Не доехав до Китая, Иннокентий был вынужден остановиться в Бурятии, в Троице-Селенгинском монастыре. На долгих три года в Петербурге о нем забыли, даже не присылали жалованья из Синода, так что себя и свиту владыка содержал подаяниями. Он сам чинил обветшавшую одежду, ловил рыбу, нанимался к местным работником. Когда же владыку и его свиту поселили на даче монастыря, то Иннокентий и его диакон писали для храма иконы.
В Бурятии архиерей проповедовал среди местных монгольских племен. А после того как его отправили дальше, в Иркутск, он продолжал нести слово Божие тамошним язычникам. Иннокентию удавалось обращать их к святой Церкви не только семьями, но даже целыми стойбищами. Так, из новокрещеных бурят образовалось целое поселение Ясачное.
Жил владыка там в Вознесенском монастыре, молился в пещерке у монастыря, носил власяницу. Отдыхал в небольшом селении Малая Еланка, в пятнадцати верстах от обители. Удивительный был архиерей, особенно для поры пышного государственного православия.

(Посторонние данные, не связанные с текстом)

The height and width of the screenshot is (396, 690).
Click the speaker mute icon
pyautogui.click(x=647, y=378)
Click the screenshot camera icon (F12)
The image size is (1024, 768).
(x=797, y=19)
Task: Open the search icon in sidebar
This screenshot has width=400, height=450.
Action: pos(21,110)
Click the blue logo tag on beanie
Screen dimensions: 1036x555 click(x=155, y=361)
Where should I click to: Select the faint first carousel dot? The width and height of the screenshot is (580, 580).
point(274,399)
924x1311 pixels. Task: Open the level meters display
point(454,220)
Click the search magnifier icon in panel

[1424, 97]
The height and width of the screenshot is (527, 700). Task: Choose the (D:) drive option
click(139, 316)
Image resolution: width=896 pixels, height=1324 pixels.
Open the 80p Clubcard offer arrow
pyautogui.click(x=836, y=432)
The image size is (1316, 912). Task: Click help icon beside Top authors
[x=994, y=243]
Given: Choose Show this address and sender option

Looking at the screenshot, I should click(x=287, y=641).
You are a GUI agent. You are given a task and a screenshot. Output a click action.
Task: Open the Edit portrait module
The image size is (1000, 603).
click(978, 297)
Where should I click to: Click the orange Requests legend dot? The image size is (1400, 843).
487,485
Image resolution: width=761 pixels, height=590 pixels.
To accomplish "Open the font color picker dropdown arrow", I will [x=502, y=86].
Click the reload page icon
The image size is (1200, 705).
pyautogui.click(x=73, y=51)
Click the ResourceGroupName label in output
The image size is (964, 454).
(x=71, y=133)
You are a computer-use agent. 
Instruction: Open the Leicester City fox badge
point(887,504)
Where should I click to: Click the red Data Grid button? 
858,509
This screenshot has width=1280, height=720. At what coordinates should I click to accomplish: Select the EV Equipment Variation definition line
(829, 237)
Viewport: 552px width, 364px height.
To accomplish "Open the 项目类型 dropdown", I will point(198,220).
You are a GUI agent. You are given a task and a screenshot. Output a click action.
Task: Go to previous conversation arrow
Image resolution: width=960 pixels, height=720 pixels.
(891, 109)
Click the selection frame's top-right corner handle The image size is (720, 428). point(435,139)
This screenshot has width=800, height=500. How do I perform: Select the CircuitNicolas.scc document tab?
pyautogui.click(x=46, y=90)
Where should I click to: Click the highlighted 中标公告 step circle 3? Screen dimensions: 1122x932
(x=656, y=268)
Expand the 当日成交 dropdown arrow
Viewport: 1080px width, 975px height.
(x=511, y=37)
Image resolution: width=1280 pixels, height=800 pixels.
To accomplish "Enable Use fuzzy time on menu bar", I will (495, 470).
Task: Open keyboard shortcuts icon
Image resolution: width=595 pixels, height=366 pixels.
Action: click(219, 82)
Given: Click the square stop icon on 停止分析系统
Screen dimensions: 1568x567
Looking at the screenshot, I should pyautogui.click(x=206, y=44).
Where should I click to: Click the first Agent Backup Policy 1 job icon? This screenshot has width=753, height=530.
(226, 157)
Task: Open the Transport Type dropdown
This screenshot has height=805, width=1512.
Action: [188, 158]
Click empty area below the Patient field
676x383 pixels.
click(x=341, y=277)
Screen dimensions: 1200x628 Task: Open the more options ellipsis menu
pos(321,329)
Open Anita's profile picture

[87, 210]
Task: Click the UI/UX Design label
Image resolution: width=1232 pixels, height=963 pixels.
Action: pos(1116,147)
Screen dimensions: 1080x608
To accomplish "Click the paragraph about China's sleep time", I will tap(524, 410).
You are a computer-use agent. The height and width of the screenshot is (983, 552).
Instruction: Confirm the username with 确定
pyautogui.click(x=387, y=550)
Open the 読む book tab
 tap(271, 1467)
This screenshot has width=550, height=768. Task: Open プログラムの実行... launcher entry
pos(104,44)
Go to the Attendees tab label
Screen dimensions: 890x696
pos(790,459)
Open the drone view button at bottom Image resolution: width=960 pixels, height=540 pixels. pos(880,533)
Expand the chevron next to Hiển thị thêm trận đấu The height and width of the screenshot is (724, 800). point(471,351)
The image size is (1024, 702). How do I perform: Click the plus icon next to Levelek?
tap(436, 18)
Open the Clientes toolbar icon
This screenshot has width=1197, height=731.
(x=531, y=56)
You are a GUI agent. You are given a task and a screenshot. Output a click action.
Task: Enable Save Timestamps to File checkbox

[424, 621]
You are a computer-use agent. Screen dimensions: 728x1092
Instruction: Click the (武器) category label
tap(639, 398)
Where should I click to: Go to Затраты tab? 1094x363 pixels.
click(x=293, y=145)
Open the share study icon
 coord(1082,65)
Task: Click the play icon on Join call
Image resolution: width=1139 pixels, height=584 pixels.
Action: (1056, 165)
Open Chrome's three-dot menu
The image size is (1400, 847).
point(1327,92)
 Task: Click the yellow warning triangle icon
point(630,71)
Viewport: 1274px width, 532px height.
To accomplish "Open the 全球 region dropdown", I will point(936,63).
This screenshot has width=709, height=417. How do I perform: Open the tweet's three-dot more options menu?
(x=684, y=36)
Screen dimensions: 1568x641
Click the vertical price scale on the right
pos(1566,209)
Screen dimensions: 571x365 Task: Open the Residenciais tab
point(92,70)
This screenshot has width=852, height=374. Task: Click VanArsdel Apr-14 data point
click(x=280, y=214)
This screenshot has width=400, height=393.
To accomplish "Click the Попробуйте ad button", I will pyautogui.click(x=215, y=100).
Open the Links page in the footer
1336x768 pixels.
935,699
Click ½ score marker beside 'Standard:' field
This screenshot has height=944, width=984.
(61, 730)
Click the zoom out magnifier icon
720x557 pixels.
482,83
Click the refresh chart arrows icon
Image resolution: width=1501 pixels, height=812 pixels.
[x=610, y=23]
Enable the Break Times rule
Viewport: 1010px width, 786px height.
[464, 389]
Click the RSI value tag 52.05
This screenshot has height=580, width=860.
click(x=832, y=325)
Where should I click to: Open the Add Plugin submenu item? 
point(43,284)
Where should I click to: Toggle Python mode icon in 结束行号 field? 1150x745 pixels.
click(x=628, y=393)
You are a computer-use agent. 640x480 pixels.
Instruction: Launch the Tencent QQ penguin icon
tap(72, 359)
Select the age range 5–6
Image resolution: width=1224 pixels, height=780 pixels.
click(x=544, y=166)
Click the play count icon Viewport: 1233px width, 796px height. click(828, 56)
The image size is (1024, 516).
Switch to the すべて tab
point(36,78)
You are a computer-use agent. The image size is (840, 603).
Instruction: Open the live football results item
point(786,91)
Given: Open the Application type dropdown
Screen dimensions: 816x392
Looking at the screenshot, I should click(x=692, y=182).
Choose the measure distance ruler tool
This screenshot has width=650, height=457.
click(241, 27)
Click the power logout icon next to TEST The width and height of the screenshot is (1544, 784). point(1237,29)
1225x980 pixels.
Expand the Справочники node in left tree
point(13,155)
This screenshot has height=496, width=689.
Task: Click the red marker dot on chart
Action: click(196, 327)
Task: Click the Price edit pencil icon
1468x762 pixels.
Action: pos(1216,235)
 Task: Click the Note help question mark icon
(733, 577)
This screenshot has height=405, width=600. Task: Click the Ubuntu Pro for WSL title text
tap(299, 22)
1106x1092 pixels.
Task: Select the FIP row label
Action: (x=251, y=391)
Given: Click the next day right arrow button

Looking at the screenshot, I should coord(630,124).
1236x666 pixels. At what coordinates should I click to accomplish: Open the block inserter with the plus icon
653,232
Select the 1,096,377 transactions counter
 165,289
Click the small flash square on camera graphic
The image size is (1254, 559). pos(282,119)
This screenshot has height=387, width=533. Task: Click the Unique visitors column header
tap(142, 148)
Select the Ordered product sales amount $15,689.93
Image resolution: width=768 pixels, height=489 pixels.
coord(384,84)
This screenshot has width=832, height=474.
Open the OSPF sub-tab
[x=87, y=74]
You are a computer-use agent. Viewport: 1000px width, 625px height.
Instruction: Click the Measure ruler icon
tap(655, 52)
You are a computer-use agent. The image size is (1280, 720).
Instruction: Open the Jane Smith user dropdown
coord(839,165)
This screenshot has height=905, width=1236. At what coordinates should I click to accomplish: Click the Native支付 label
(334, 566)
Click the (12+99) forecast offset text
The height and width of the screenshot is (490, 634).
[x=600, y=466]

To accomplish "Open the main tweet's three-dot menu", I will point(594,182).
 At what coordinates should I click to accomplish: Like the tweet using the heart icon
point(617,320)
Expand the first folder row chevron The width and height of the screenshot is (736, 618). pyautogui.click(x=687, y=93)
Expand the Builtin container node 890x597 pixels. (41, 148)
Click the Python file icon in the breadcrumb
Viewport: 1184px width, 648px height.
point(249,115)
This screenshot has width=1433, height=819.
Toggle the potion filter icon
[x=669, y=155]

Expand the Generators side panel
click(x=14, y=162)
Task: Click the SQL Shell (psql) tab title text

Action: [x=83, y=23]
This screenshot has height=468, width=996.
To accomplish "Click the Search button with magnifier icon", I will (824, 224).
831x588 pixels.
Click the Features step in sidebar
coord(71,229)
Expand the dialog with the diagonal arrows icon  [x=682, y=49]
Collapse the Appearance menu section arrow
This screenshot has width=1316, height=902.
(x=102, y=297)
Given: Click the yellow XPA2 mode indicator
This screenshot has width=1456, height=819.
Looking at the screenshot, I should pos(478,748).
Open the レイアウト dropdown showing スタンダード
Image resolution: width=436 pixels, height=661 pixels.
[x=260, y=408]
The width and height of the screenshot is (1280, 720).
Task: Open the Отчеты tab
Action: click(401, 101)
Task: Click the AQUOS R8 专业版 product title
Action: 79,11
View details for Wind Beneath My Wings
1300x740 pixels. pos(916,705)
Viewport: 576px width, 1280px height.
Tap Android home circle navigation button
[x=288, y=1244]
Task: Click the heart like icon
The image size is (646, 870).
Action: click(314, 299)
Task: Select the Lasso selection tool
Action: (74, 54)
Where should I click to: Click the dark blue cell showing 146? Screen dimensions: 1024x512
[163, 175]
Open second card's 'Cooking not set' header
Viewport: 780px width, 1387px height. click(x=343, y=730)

О нем вспомнили и даже начислили ему содержание для удовлетворения некоторых его нужд… Но произошло это тогда, когда владыка уже не нуждался ни в чем земном.
Как и святителя Иннокентия, епископа Иоанна Тобольского (Максимовича) отправили так далеко тоже по злому умыслу: это сделал князь Меншиков – за то, что епископ отказался освятить церковь в его имении. Была там сущая мелочь: в одном из имений князя в Черниговской епархии был построен храм, князь сам назначил дату его освящения и потребовал прибытия Иоанна в указанный день. Но святитель возразил, что назначение даты – дело архиерея, а не князя, и освятил храм в выбранный им самим день.
Когда Иоанну стало известно о причине его перевода в Сибирь, то он пророчески произнес: «Да, далеко мне ехать, но он будет еще дальше меня». Так и сбылось. После опалы Меншикова сослали в город Березов, севернее Тобольска.
По другой версии, для святителя это была все же не ссылка, а «повышение»: мол, причиной возведения Иоанна в митрополиты была положительная реакция Петра I на написанный им «Синаксарь» о Полтавской битве.
Под руководством Иоанна Тобольского миссионеры были направлены к остякам, вогуличам и другим сибирским народам. Иоанн смог обратить в христианство одного из «князьков кошитских юрт», бывшего мусульманином, а также окрестил более 300 его соплеменников.
К тому же Иоанн (Максимович) был самым плодовитым поэтом начала XVIII века.
Руками этих выдающихся миссионеров совершается последний миссионерский рывок в нашей истории. Будто все духовные силы, накопленные в прошлых столетиях, страна щедро изливает на новые народы. Но церковная реформа в дальнейшем ударит и по этим стараниям. Просвещение, конечно, продолжится, только уже словно по инерции и не так пламенно.
Раскол духовный ведет к расколу государства
Новое время, новая дата празднования Нового года, новый алфавит, новая столица, новая по своей структуре Церковь – Петр беспощадно, революционными диктаторскими методами рубит все, что может связывать Россию с ее прошлым. Причем надо помнить, что ядовитая опухоль разделения уже и так жила и давала метастазы еще с прошлого, XVII века, когда случился старообрядческий раскол.
Петр ненавидел раскольников за их антигосударственный бунтарский настрой – юношеская память хранила картины стрелецких бунтов, вдохновленных староверами.
Царь гнал их со всей мощью госмашины. Он брал пошлину со старообрядцев за право ношения бороды; двойной налог за приверженность к старым обрядам. Лишь некоторых раскольников Петр не преследовал – например, Выгорецких, – за то, что те усердно работали на железных заводах.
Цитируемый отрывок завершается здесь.